*What is required*
From the first line to the last, retype the listing without any alteration.

*Data under study*
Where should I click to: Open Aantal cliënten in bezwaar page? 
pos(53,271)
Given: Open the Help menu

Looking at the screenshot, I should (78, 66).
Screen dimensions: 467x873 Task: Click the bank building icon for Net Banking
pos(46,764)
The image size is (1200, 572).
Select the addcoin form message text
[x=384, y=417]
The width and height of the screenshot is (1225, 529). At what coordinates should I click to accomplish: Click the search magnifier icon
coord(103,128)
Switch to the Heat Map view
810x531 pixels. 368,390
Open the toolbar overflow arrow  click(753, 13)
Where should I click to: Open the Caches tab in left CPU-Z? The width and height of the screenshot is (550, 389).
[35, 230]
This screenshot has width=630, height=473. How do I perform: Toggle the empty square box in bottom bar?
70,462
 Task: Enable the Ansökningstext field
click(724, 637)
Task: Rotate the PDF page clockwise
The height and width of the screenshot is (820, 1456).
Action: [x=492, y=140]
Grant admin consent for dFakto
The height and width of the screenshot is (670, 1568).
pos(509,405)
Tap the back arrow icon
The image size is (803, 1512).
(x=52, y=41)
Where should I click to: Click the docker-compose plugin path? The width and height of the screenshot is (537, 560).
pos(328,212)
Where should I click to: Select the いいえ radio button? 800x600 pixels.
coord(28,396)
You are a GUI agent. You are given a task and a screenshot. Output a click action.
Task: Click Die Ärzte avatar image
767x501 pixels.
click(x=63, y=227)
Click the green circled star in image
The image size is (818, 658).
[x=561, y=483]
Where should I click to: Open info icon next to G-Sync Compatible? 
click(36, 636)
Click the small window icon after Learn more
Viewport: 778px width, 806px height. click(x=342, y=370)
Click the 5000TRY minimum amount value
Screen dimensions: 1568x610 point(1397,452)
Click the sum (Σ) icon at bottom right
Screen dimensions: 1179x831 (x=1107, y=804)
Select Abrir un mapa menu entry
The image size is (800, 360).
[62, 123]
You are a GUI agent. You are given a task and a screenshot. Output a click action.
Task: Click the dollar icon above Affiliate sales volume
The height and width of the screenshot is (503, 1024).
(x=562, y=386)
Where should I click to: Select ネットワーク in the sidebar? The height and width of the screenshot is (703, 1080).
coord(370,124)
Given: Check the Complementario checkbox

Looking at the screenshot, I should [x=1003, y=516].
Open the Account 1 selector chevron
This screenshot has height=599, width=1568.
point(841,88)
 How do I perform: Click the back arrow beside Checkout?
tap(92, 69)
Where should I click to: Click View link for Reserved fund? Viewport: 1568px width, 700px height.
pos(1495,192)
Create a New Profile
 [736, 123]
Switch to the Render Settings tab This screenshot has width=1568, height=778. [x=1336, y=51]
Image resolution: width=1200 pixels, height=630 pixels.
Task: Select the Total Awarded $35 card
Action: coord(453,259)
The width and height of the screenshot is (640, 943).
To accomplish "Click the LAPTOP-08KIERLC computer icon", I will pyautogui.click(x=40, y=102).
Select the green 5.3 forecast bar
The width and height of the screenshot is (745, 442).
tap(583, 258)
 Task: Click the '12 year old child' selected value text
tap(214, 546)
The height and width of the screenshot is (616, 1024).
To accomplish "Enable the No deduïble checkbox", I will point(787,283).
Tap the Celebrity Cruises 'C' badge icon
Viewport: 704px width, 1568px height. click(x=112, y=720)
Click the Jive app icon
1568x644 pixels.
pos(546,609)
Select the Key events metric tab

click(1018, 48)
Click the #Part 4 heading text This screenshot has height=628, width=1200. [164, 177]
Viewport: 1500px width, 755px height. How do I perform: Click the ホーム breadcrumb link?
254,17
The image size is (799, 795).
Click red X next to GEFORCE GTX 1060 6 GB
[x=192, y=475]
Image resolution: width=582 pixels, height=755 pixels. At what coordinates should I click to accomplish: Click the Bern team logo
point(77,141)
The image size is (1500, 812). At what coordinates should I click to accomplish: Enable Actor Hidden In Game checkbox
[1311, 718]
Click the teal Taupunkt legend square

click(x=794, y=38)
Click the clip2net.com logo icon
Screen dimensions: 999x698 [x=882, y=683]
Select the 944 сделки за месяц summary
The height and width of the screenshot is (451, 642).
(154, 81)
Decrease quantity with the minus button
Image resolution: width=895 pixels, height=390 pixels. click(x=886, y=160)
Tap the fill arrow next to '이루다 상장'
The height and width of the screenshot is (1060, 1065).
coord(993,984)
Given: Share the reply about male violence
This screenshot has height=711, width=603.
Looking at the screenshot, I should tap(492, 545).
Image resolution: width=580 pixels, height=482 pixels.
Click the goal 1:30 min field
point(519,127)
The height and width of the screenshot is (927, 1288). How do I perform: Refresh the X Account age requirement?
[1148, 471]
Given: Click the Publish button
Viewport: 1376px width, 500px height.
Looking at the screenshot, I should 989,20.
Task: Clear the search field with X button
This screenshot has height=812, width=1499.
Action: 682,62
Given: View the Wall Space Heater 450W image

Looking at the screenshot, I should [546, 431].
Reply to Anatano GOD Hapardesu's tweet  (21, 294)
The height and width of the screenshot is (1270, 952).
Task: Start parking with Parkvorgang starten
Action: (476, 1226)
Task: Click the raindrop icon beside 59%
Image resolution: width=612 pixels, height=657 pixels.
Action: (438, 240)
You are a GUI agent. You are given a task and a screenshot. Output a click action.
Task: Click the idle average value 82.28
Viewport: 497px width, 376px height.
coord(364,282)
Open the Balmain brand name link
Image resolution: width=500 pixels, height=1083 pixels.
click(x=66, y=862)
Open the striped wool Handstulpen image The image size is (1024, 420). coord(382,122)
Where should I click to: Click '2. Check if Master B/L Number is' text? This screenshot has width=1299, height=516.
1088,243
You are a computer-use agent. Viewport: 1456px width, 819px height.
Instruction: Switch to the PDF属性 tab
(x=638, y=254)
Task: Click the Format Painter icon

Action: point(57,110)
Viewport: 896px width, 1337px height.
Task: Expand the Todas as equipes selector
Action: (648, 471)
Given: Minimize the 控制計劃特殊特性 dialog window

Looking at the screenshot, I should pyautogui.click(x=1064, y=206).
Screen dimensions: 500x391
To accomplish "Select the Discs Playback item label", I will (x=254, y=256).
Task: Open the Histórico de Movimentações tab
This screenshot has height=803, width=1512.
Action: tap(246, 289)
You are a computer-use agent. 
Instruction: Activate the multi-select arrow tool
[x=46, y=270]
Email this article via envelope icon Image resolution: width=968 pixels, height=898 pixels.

*Response box*
Where should I click to: Open Aantal cliënten in bezwaar page? 
pos(53,271)
Given: Open the Help menu

Looking at the screenshot, I should (78, 66).
Screen dimensions: 467x873 Task: Click the bank building icon for Net Banking
pos(46,764)
The image size is (1200, 572).
Select the addcoin form message text
[x=384, y=417]
The width and height of the screenshot is (1225, 529). At what coordinates should I click to accomplish: Click the search magnifier icon
coord(103,128)
Switch to the Heat Map view
810x531 pixels. 368,390
Open the toolbar overflow arrow  click(753, 13)
Where should I click to: Open the Caches tab in left CPU-Z? The width and height of the screenshot is (550, 389).
[35, 230]
This screenshot has width=630, height=473. How do I perform: Toggle the empty square box in bottom bar?
70,462
 Task: Enable the Ansökningstext field
click(724, 637)
Task: Rotate the PDF page clockwise
The height and width of the screenshot is (820, 1456).
Action: [x=492, y=140]
Grant admin consent for dFakto
The height and width of the screenshot is (670, 1568).
pos(509,405)
Tap the back arrow icon
The image size is (803, 1512).
(x=52, y=41)
Where should I click to: Click the docker-compose plugin path? The width and height of the screenshot is (537, 560).
pos(328,212)
Where should I click to: Select the いいえ radio button? 800x600 pixels.
coord(28,396)
You are a GUI agent. You are given a task and a screenshot. Output a click action.
Task: Click Die Ärzte avatar image
767x501 pixels.
click(x=63, y=227)
Click the green circled star in image
The image size is (818, 658).
[x=561, y=483]
Where should I click to: Open info icon next to G-Sync Compatible? 
click(36, 636)
Click the small window icon after Learn more
Viewport: 778px width, 806px height. click(x=342, y=370)
Click the 5000TRY minimum amount value
Screen dimensions: 1568x610 point(1397,452)
Click the sum (Σ) icon at bottom right
Screen dimensions: 1179x831 (x=1107, y=804)
Select Abrir un mapa menu entry
The image size is (800, 360).
[62, 123]
You are a GUI agent. You are given a task and a screenshot. Output a click action.
Task: Click the dollar icon above Affiliate sales volume
The height and width of the screenshot is (503, 1024).
(x=562, y=386)
Where should I click to: Select ネットワーク in the sidebar? The height and width of the screenshot is (703, 1080).
coord(370,124)
Given: Check the Complementario checkbox

Looking at the screenshot, I should [x=1003, y=516].
Open the Account 1 selector chevron
This screenshot has height=599, width=1568.
point(841,88)
 How do I perform: Click the back arrow beside Checkout?
tap(92, 69)
Where should I click to: Click View link for Reserved fund? Viewport: 1568px width, 700px height.
pos(1495,192)
Create a New Profile
 [736, 123]
Switch to the Render Settings tab This screenshot has width=1568, height=778. [x=1336, y=51]
Image resolution: width=1200 pixels, height=630 pixels.
Task: Select the Total Awarded $35 card
Action: coord(453,259)
The width and height of the screenshot is (640, 943).
To accomplish "Click the LAPTOP-08KIERLC computer icon", I will pyautogui.click(x=40, y=102).
Select the green 5.3 forecast bar
The width and height of the screenshot is (745, 442).
tap(583, 258)
 Task: Click the '12 year old child' selected value text
tap(214, 546)
The height and width of the screenshot is (616, 1024).
To accomplish "Enable the No deduïble checkbox", I will point(787,283).
Tap the Celebrity Cruises 'C' badge icon
Viewport: 704px width, 1568px height. click(x=112, y=720)
Click the Jive app icon
1568x644 pixels.
pos(546,609)
Select the Key events metric tab

click(1018, 48)
Click the #Part 4 heading text This screenshot has height=628, width=1200. [164, 177]
Viewport: 1500px width, 755px height. How do I perform: Click the ホーム breadcrumb link?
254,17
The image size is (799, 795).
Click red X next to GEFORCE GTX 1060 6 GB
[x=192, y=475]
Image resolution: width=582 pixels, height=755 pixels. At what coordinates should I click to accomplish: Click the Bern team logo
point(77,141)
The image size is (1500, 812). At what coordinates should I click to accomplish: Enable Actor Hidden In Game checkbox
[1311, 718]
Click the teal Taupunkt legend square

click(x=794, y=38)
Click the clip2net.com logo icon
Screen dimensions: 999x698 [x=882, y=683]
Select the 944 сделки за месяц summary
The height and width of the screenshot is (451, 642).
(154, 81)
Decrease quantity with the minus button
Image resolution: width=895 pixels, height=390 pixels. click(x=886, y=160)
Tap the fill arrow next to '이루다 상장'
The height and width of the screenshot is (1060, 1065).
coord(993,984)
Given: Share the reply about male violence
This screenshot has height=711, width=603.
Looking at the screenshot, I should tap(492, 545).
Image resolution: width=580 pixels, height=482 pixels.
Click the goal 1:30 min field
point(519,127)
The height and width of the screenshot is (927, 1288). How do I perform: Refresh the X Account age requirement?
[1148, 471]
Given: Click the Publish button
Viewport: 1376px width, 500px height.
Looking at the screenshot, I should 989,20.
Task: Clear the search field with X button
This screenshot has height=812, width=1499.
Action: 682,62
Given: View the Wall Space Heater 450W image

Looking at the screenshot, I should [546, 431].
Reply to Anatano GOD Hapardesu's tweet  (21, 294)
The height and width of the screenshot is (1270, 952).
Task: Start parking with Parkvorgang starten
Action: (476, 1226)
Task: Click the raindrop icon beside 59%
Image resolution: width=612 pixels, height=657 pixels.
Action: (438, 240)
You are a GUI agent. You are given a task and a screenshot. Output a click action.
Task: Click the idle average value 82.28
Viewport: 497px width, 376px height.
coord(364,282)
Open the Balmain brand name link
Image resolution: width=500 pixels, height=1083 pixels.
click(x=66, y=862)
Open the striped wool Handstulpen image The image size is (1024, 420). coord(382,122)
Where should I click to: Click '2. Check if Master B/L Number is' text? This screenshot has width=1299, height=516.
1088,243
You are a computer-use agent. Viewport: 1456px width, 819px height.
Instruction: Switch to the PDF属性 tab
(x=638, y=254)
Task: Click the Format Painter icon

Action: point(57,110)
Viewport: 896px width, 1337px height.
Task: Expand the Todas as equipes selector
Action: (648, 471)
Given: Minimize the 控制計劃特殊特性 dialog window

Looking at the screenshot, I should pyautogui.click(x=1064, y=206).
Screen dimensions: 500x391
To accomplish "Select the Discs Playback item label", I will (x=254, y=256).
Task: Open the Histórico de Movimentações tab
This screenshot has height=803, width=1512.
Action: tap(246, 289)
You are a computer-use agent. 
Instruction: Activate the multi-select arrow tool
[x=46, y=270]
Email this article via envelope icon Image resolution: width=968 pixels, height=898 pixels.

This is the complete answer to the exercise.